### DATA TO USE

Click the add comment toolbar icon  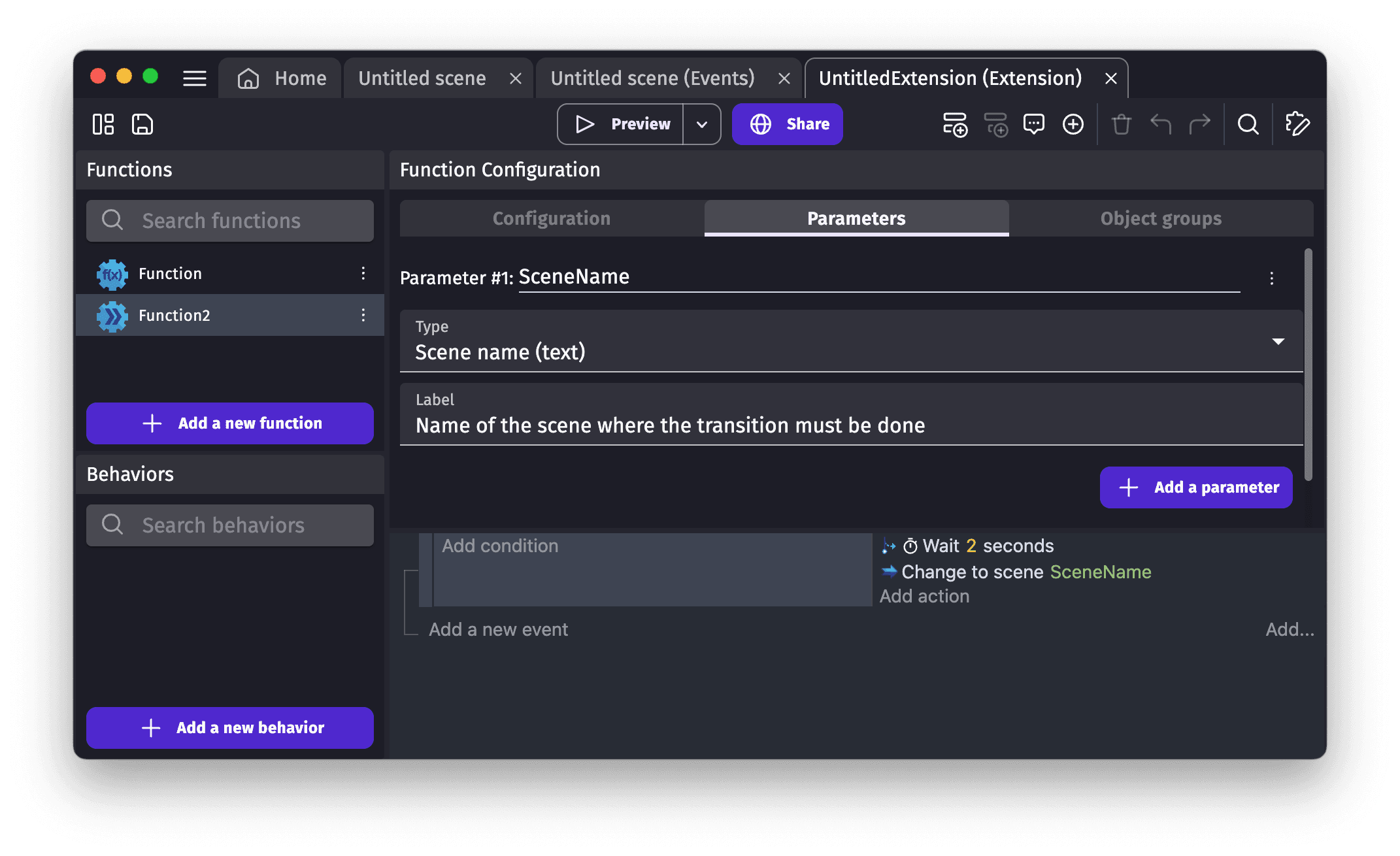(1034, 124)
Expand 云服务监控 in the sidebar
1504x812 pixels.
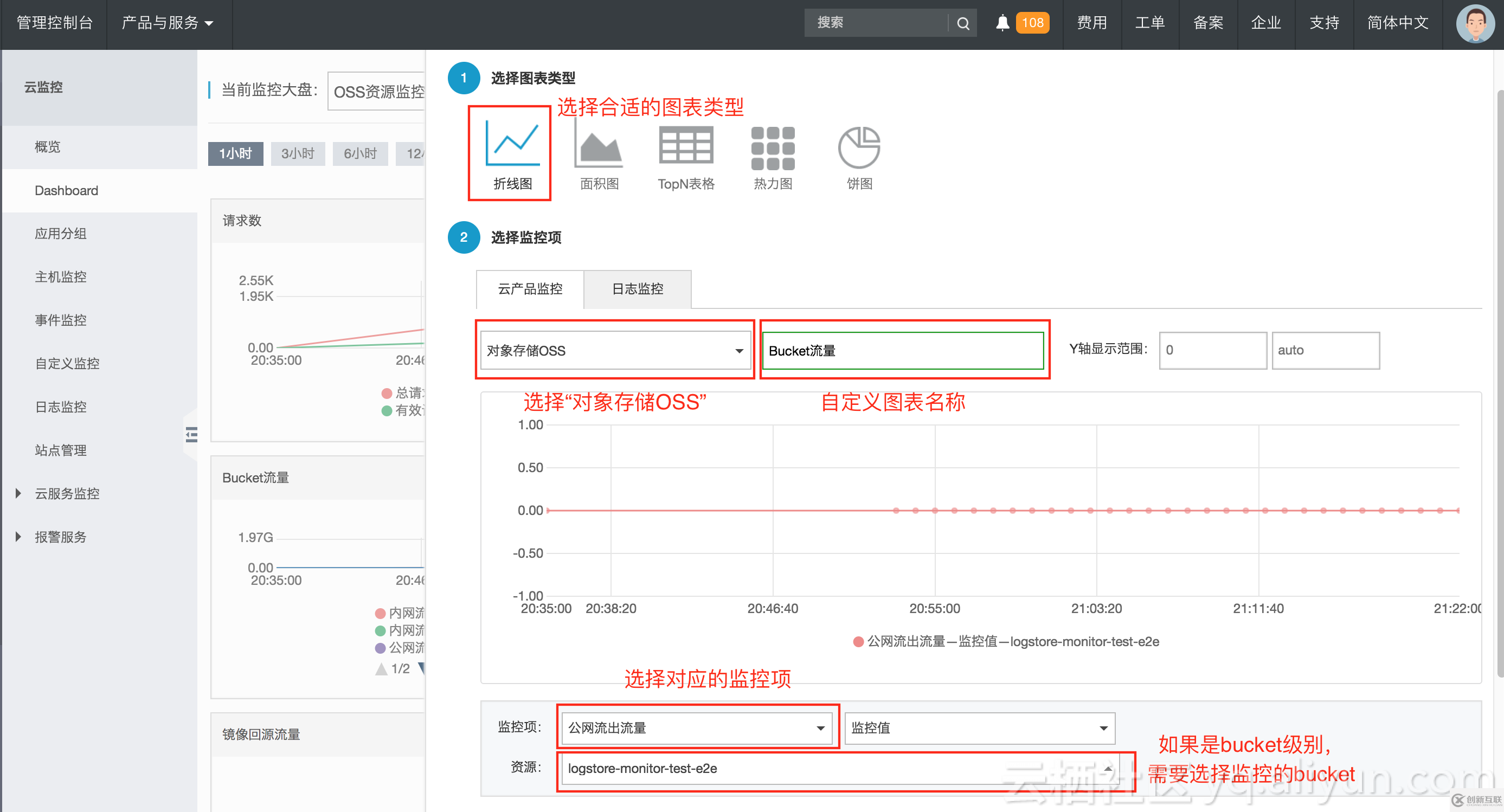[66, 493]
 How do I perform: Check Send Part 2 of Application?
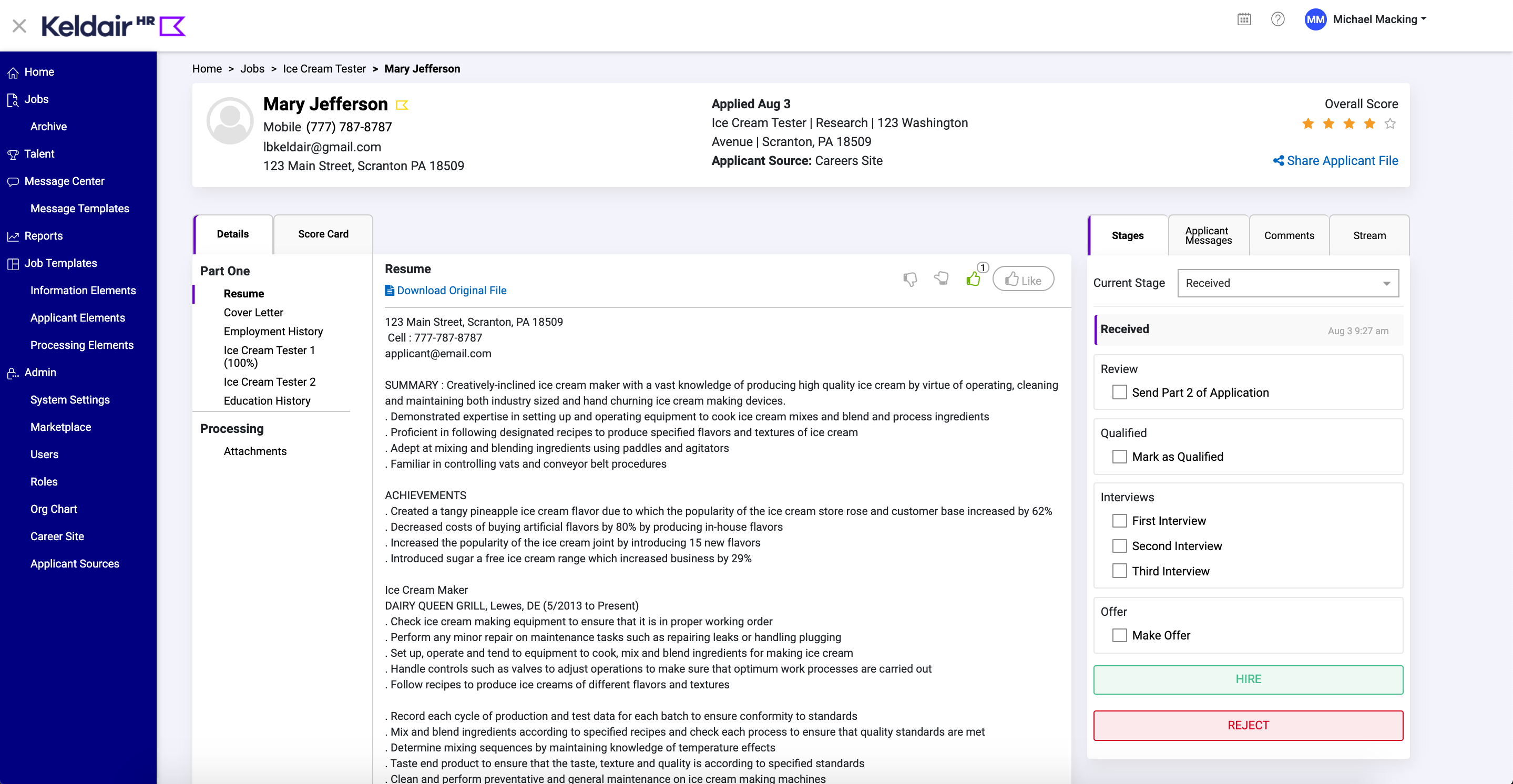[x=1119, y=393]
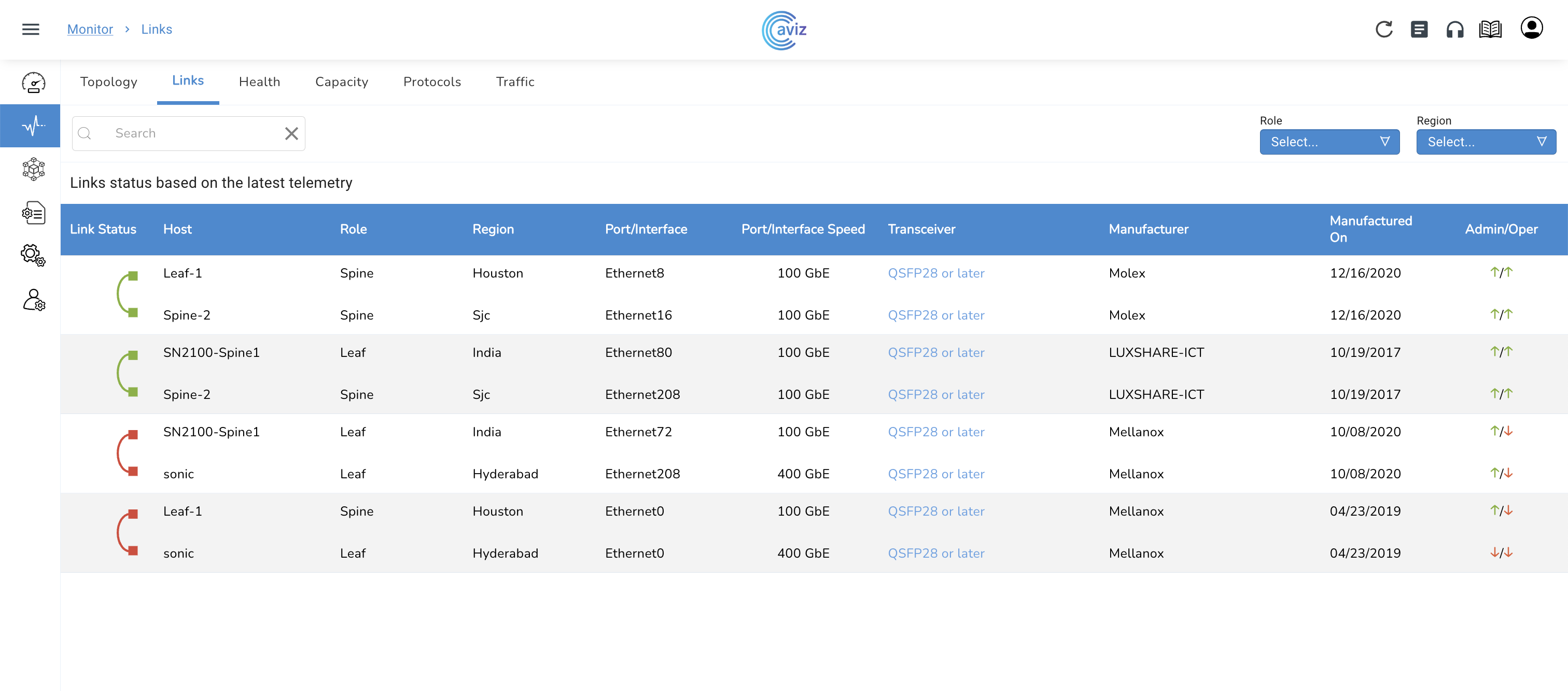
Task: Open the dashboard gauge sidebar icon
Action: (x=34, y=83)
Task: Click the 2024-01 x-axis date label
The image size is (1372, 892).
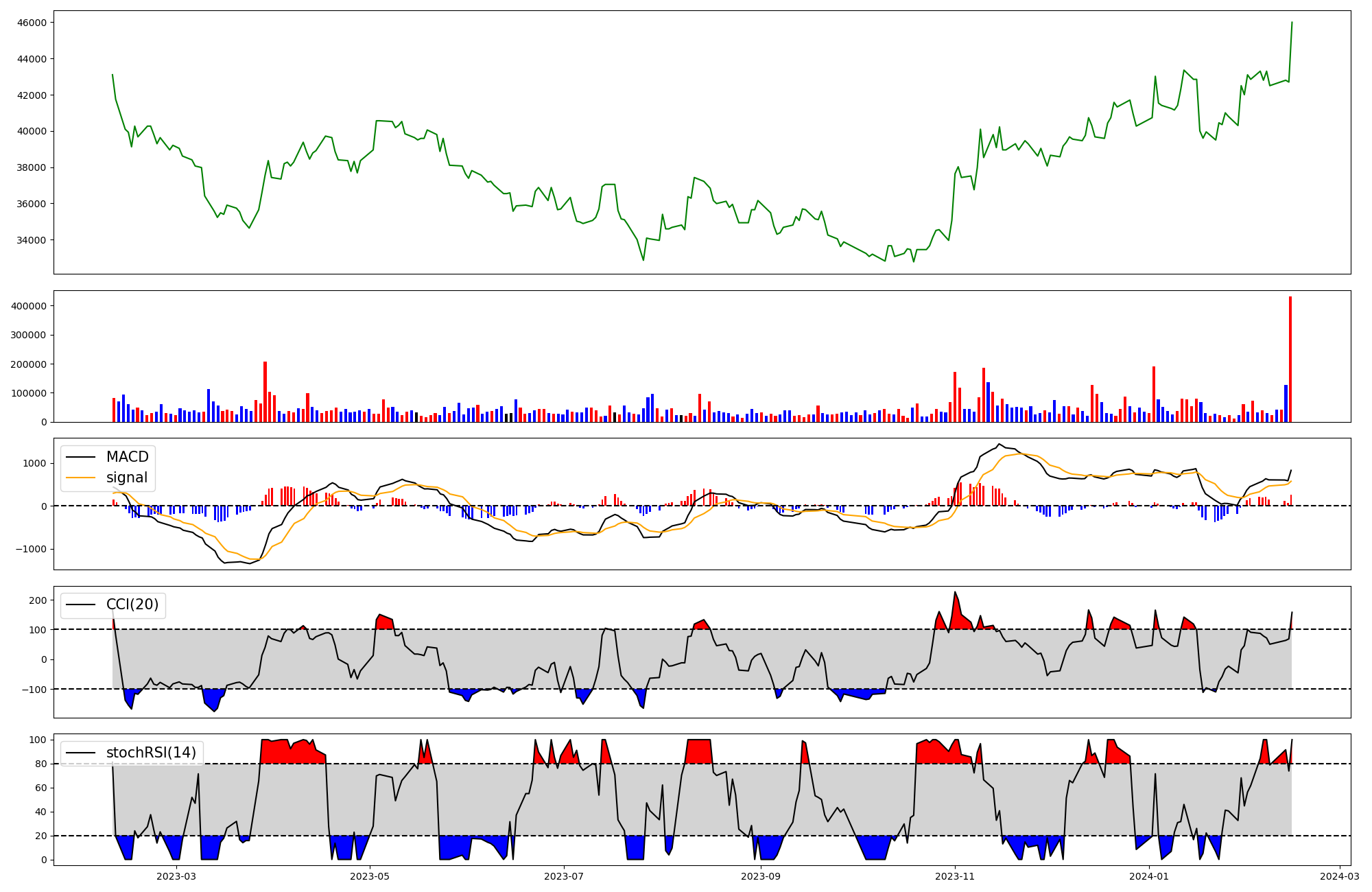Action: [x=1149, y=876]
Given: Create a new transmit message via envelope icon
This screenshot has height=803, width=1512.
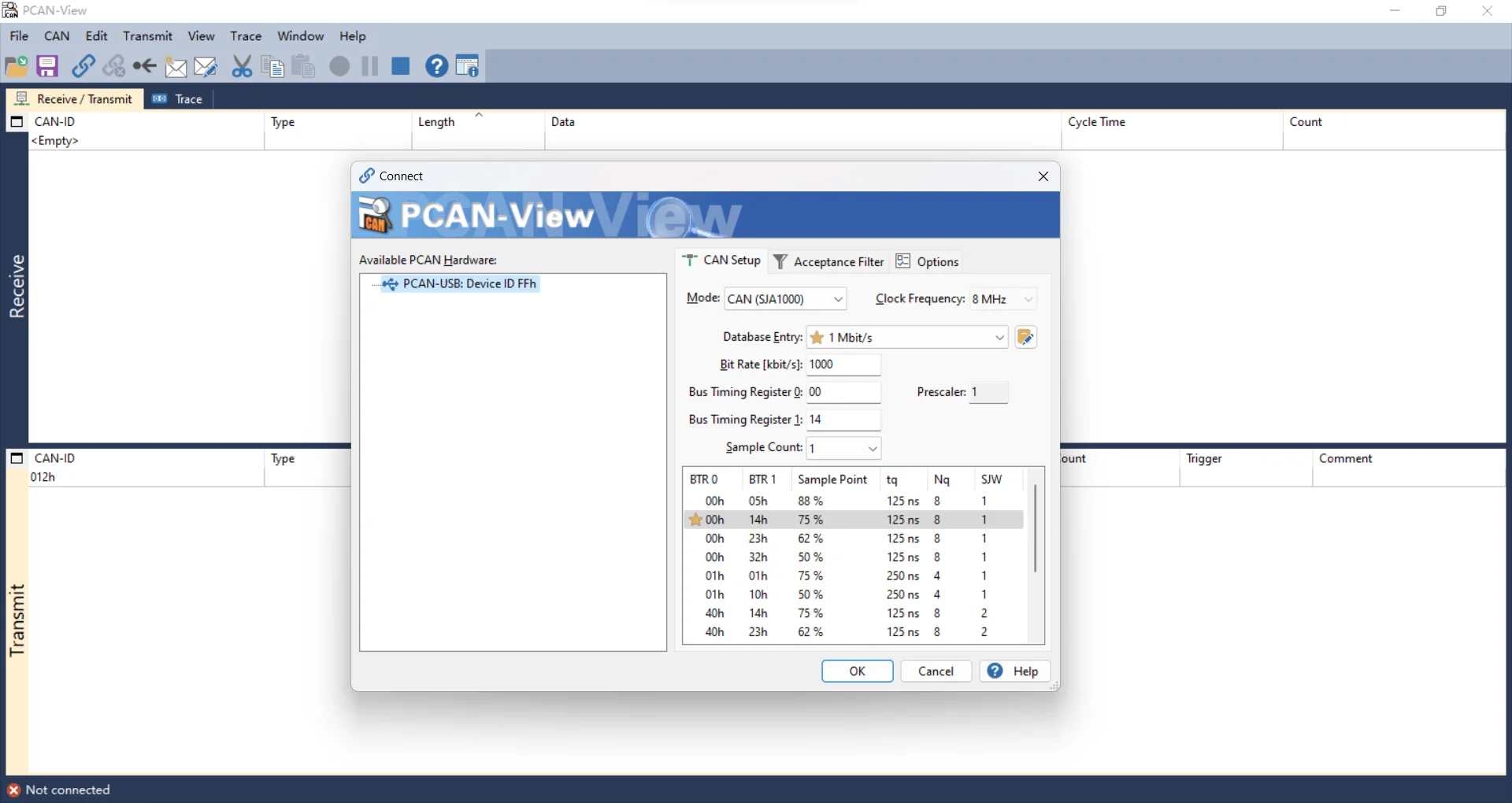Looking at the screenshot, I should click(x=176, y=66).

######

DIRECTIONS —
Write out exactly, please, the lines that start at the one containing "How do I perform: Check" and run through the final line of the entries, both included, leaving pictures out.

EXERCISE OUTPUT —
 How do I perform: Check Send Part 2 of Application?
[x=1119, y=393]
Task: Open the dashboard gauge sidebar icon
Action: (x=34, y=83)
Task: Click the 2024-01 x-axis date label
The image size is (1372, 892).
Action: [x=1149, y=876]
Given: Create a new transmit message via envelope icon
This screenshot has height=803, width=1512.
Looking at the screenshot, I should click(x=176, y=66).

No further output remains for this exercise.